The effects of several dopamine (DA) receptor agonists upon locomotor activity on adult MPTP-treated mice and postnatal 6-hydroxydopamine- (6-OHDA-) treated rats were assessed in ten experiments. C57 BL/6 mice were administered 1-methyl-4-phenyl-1,2,3,6-tetrahydropyridine (MPTP, 2 x 40 mg/kg, s.c., 24-hr interval between injections) at 5-months-age, while 1-day-old male Wistar rat pups were given intracisternal 6-OHDA (50 mg, once following desipramine, 25 mg/kg). MPTP-treated mice were tested 4-5 weeks following MPTP injections whereas neonatal 6-OHDA rats were tested at 3-months-age. Locomotor activity was measured in respective activity test chambers following acute administration of DA receptor agonists. In MPTP-treated mice, apomorphine failed to elevate locomotor activity but instead further exacerbated (1.0 and 3.0 mg/kg, s.c.) the hypokinesia of these animals while inducing marked increases in control mice. Cabergoline (0.3 mg/kg, s.c.) and bromocriptine (3.0 mg/kg, s.c.) caused dose-specific elevations of locomotion in MPTP and control mice but suppressed activity at the highest doses. Quinpirole (0.2 mg/kg) and 7-hydroxydipropylaminotetralin (7-OH-DPAT; 300 nmole/kg) increased locomotion in hypokinesic MPTP-treated mice; in control mice, activity was elevated by quinpirole (0.2 and 0.7 mg/kg) and 7-OH-DPAT (100 and 300 nmole/kg), while higher doses suppressed activity. Neither SKF 38393 (1-phenyl-2,3,4,5-tetrahydro-1H-3-benzazepine-7,8-diol) nor FCE 23884 4-(9,10-didehydro-6-methylergolin-8 beta-yl) methyl-piperazine-2,6-dione] affected locomotor activity.
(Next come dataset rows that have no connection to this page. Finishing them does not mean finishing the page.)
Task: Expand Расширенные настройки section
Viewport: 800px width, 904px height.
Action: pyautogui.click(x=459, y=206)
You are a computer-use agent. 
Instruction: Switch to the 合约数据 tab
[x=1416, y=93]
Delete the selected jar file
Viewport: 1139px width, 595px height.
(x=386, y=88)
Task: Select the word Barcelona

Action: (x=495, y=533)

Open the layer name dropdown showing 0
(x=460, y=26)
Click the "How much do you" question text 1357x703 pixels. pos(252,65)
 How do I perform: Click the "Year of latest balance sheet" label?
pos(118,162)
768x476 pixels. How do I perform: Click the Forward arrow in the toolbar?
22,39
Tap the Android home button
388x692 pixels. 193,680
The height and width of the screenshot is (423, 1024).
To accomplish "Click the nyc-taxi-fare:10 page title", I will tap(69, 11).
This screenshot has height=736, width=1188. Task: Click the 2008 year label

Apomorphine (0.3, 1.0 and 2.0 mg/kg), bromocriptine (3.0 mg/kg) and cabergoline (1.0 mg/kg) stimulated locomotion in sham-operated rats, and to a greater extent in the 6-OHDA-treated rats. Higher dose cabergoline (3.0 mg/kg) induced increased activity of similar extent in sham controls and 6-OHDA treated rats. Activity-enhancing effects of quinpirole (0.2, 0.7 and 2.1 mg/kg) in sham rats were attenuated in 6-OHDA treated rats. Both SKF 38393 (10 mg/kg) and FCE 23884 (0.3 and 1.0 mg/kg) induced locomotor activity increases in 6-OHDA, but not sham, rats. Finally, 7-OH-DPAT (1200 mg/kg) enhanced activity in 6-OHDA rats vs. shams. The effects of the DA agonists are discussed with regard to the putative antihypokinesic effects in MPTP mice and DA-receptor supersensitivity effects in neonatal 6-OHDA rats, pertaining to their more-or-less selective subreceptor profiles.